>>>>

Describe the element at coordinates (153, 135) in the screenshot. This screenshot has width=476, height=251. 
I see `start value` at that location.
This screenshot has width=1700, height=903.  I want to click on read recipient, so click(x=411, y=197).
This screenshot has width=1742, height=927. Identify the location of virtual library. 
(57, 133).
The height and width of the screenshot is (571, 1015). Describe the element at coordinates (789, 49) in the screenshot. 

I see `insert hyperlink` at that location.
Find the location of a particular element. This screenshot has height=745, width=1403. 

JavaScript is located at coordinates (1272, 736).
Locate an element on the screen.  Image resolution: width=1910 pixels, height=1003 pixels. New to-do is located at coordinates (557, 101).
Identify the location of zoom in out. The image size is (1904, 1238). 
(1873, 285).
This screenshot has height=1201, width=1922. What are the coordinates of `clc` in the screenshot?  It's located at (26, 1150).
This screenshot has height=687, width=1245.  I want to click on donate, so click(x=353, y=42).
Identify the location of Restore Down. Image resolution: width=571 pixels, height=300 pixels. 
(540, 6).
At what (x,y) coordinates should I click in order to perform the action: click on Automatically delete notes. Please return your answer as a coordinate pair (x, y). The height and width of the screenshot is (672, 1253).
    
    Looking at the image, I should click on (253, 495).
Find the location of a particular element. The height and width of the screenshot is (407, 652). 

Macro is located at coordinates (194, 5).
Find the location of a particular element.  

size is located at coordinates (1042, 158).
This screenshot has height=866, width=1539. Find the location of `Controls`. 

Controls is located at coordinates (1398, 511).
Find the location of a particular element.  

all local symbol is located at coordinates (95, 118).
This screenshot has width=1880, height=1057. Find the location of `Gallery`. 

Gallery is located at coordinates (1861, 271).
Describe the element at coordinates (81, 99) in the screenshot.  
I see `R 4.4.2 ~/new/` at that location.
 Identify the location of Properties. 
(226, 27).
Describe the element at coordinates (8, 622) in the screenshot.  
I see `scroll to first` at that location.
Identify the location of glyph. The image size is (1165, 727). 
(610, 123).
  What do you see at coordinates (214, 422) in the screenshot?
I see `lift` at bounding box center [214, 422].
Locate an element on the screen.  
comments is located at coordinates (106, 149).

<<<<

__EXERCISE DETAILS__:
Echo everything in the records from the line containing "This screenshot has height=1201, width=1922." down to the line containing "This screenshot has height=687, width=1245.", both included, word for word.

__THE COMPLETED TASK__:
This screenshot has height=1201, width=1922. What are the coordinates of `clc` in the screenshot?  It's located at (26, 1150).
This screenshot has height=687, width=1245.  I want to click on donate, so click(x=353, y=42).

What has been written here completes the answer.